Thursday, July 20, 2017

CMS Releases FAQ On Its New Proxy Direct Enrollment Pathway

In May of 2017, the Centers for Medicare and Medicaid Services (CMS) announced that it intended to make a new proxy direct enrollment pathway available for HealthCare.gov enrollees for 2018. The guidance provided that direct enrollment (DE) entities would have to be audited by third-party auditors for operational readiness before they could begin offering proxy DE. On July 18, 2017, CMS released at its REGTAP.info website (registration required) a series of frequently asked questions regarding the Third Party Operational Readiness Reviews (ORRs) for the Proxy Direct Enrollment Pathway.

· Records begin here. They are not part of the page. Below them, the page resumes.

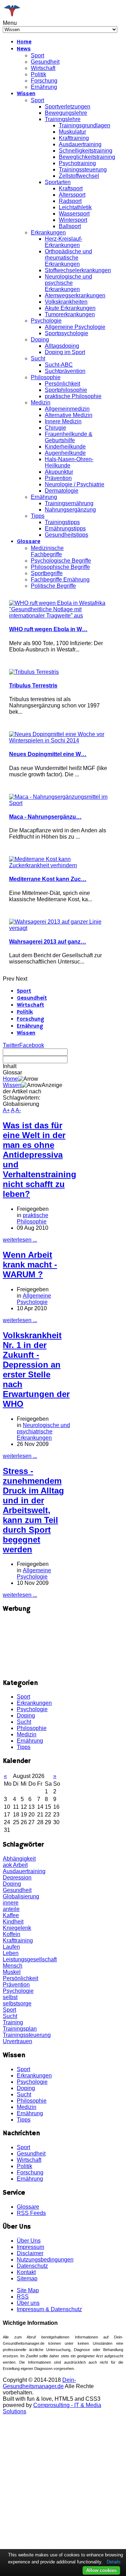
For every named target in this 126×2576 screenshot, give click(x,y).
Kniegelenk (17, 1928)
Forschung (44, 81)
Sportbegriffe (47, 573)
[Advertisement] (36, 1646)
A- (18, 1110)
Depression (17, 1877)
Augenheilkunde (65, 453)
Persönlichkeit (62, 384)
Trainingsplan (20, 2029)
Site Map (28, 2290)
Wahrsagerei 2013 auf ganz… (47, 942)
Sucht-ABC (59, 365)
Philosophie (46, 377)
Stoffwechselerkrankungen (78, 270)
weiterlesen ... (20, 1240)
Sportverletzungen (67, 107)
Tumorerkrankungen (70, 314)
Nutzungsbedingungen (45, 2260)
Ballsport (70, 226)
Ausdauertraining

In response to the first FAQ, CMS states that if an entity that hires an auditor to conduct an ORR for its approved proxy DE pathway, the same report can produce audit findings that could be used for all DE entities using the identical version of the entities approved proxy DE pathway. The secondary DE entity will have to attest to the accuracy and completeness of the ORR submitted by the entity that is providing the proxy DE pathway, sign the proxy DE agreement, and be responsible for complying with all applicable regulations and guidance, as well as its agreement. If a DE entity using another entity’s approved proxy DE pathway adds additional functionality, it will need to conduct and resubmit the original ORR report with additional findings for the additional functionality.

A second FAQ states that a DE entity may allow third-party agents and brokers who are registered with the federally facilitated exchange to use its approved proxy DE pathways to assist consumers in applying for premium tax credits and cost-sharing reduction payments and for selecting qualified health plans, but only if the third-party has its own proxy DE agreement with CMS. A DE entity may not embed tools or programming techniques in its proxy DE website directing consumers to unapproved websites. Each DE entity is responsible for ensuring compliance with the terms and conditions of its proxy DE agreement by all downstream third-party agents and brokers using its proxy DE pathway.

A third FAQ reiterates CMS guidance that proxy DE enrollment is only available for simple enrollments, and not for complex situations like multi-tax filer households, applications where a Social Security Number is not provided, or applications with non-United States-born citizens.

Finally, a fourth FAQ states that DE entities participating in the proxy pathway must support all household scenarios supported by the streamline application user interface. If in its readiness testing a DE entity identifies an eligibility scenario it cannot support in the proxy DE pathway, it must notify CMS and provide an alternate way for consumers to have their eligibility determined, such as using the exchange, marketplace call center, or the traditional direct enrollment pathway.